Jürgen Kriwet kann die Fülle an Material kaum bewältigen und wird fleißig von der Doktorandin Andrea Engelbrecht unterstützt. Geplant ist, dass auch sie im Rahmen des Projekts in die Antarktis reist und vor Ort recherchiert. (Foto: Universität Wien)



Auf den Hai gekommen

Der sympathische Paläobiologe Jürgen Kriwet ist Vizedekan der Fakultät für Geowissenschaften, Geographie und Astronomie. Die administrativen Aufgaben lassen ihm kaum noch Zeit für Feldforschung, doch da er "Wissenschafter aus Leidenschaft" ist, forscht er nun nachts oder am Wochenende.

Jürgen Kriwet und sein Team an der Universität Wien sind bisher die einzigen ForscherInnen, die erdzeitliche Veränderungen der Fische nicht ausschließlich molekulargenetisch, sondern vor allem morphologisch untersuchen: "Es war lange ein Trend, alles genetisch herleiten zu wollen. Wir möchten interdisziplinärer arbeiten und einen anderen Weg einschlagen." Dieser Kurswechsel beschert den Wiener WissenschafterInnen internationale Anerkennung und Augenmerk. (hm)

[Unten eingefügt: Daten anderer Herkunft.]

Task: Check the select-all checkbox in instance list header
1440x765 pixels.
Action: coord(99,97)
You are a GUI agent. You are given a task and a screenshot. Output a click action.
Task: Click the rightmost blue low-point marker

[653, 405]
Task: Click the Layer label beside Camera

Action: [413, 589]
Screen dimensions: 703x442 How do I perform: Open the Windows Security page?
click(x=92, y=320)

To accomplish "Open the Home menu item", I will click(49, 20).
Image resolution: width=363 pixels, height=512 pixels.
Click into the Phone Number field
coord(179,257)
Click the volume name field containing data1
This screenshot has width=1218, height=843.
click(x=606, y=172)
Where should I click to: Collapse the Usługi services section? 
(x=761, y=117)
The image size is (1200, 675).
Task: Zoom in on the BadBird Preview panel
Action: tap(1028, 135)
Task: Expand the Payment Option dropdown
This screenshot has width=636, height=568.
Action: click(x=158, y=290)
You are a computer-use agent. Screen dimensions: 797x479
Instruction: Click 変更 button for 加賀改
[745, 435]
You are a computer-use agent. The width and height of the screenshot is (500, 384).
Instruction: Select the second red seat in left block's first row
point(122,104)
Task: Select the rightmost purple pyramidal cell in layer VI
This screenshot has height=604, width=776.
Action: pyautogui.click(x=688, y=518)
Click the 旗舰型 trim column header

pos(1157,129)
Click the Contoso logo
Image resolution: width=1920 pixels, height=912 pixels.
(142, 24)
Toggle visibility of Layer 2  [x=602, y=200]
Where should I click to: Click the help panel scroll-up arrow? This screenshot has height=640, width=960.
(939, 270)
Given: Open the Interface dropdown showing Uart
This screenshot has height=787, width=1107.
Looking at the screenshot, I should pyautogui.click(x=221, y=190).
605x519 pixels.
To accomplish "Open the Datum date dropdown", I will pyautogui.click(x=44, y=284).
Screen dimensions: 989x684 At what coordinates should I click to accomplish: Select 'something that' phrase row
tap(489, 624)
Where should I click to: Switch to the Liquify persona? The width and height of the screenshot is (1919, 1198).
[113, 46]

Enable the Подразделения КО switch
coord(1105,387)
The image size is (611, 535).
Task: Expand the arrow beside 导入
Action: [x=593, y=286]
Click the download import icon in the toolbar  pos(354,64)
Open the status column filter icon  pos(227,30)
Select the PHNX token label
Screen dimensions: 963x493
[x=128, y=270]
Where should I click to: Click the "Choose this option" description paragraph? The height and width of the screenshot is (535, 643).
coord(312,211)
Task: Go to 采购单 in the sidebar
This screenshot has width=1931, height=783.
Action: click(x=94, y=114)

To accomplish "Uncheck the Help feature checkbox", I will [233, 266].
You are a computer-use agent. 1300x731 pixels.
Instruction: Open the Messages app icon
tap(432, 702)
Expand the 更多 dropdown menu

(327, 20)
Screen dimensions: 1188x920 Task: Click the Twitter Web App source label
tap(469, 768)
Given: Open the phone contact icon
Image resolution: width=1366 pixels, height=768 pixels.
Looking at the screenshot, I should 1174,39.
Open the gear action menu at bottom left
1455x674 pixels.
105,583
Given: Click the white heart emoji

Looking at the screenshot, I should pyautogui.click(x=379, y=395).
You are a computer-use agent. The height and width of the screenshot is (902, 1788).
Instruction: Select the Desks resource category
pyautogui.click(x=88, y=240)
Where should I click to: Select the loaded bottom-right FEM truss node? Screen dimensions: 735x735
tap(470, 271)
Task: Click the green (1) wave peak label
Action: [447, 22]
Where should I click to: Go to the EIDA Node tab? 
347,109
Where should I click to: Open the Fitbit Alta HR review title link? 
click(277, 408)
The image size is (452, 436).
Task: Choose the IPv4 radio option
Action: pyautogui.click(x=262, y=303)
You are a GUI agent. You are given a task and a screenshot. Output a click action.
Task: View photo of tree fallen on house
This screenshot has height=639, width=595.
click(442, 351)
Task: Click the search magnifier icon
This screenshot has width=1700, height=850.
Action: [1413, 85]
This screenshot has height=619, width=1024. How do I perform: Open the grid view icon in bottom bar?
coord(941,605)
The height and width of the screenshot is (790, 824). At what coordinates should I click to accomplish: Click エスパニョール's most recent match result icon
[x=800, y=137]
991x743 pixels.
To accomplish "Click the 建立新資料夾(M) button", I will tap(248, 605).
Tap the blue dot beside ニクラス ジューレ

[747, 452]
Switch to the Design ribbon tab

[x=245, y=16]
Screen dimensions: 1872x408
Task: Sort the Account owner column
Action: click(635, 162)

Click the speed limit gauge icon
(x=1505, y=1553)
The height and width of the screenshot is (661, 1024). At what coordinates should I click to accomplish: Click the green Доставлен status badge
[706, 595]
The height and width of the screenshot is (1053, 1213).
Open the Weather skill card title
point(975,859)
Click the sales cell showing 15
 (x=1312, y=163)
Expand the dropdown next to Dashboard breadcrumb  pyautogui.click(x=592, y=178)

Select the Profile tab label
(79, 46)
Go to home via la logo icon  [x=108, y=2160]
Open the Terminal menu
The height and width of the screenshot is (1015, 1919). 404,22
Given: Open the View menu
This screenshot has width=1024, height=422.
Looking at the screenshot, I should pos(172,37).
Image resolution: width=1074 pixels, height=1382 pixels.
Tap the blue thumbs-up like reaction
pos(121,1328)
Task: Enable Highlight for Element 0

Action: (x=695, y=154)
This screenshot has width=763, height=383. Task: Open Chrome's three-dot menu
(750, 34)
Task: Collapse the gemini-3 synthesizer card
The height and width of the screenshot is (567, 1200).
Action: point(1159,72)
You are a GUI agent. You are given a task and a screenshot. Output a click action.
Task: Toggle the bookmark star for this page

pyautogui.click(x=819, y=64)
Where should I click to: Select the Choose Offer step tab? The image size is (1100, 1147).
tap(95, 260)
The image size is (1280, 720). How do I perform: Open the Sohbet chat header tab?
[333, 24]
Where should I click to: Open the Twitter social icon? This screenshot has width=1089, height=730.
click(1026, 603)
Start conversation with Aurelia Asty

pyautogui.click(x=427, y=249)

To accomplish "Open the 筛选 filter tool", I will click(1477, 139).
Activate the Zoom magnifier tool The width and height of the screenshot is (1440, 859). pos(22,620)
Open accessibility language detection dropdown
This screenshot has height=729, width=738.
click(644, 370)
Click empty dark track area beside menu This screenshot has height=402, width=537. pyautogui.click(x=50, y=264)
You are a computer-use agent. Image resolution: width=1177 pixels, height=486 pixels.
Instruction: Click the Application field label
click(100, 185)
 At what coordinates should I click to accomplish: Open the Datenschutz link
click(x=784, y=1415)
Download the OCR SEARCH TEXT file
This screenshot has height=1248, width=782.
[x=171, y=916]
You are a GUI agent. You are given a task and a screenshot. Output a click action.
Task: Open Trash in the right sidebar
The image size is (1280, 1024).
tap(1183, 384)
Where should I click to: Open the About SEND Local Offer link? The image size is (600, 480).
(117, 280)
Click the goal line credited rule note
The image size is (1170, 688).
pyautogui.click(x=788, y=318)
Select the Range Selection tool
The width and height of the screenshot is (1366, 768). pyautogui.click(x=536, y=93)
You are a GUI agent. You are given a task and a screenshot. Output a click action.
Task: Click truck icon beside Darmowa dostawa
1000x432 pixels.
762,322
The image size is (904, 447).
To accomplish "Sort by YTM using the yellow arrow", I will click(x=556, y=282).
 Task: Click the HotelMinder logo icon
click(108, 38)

Seine Begeisterung für Haie hat übrigens schon im Kindesalter begonnen: "Meine Mutter schenkte mir eines Tages ein Buch, 'Der Superhai'. Danach war alles klar!" Kriwet studierte in Berlin, forschte anschließend zwei Jahre an der Bristol University und landete nach verschiedenen wissenschaftlichen Projekten in Deutschland an der Universität Wien.
Zum Interview mit Jürgen Kriwet: "Die Evolution des Lebens verstehen"



Das FWF-Projekt "Evolutionäre Dynamik eozäner Knorpelfische der Antarktis" von Univ.-Prof. Dipl.-Geol. Dr. Jürgen Kriwet vom Institut für Paläontologie läuft vom 01.02.2014 bis zum 31.01.2017. KooperationspartnerInnen sind das schwedische Naturkundemuseum in Stockholm sowie die Forschergruppe des Naturkundemuseums in La Plata aus Argentinien.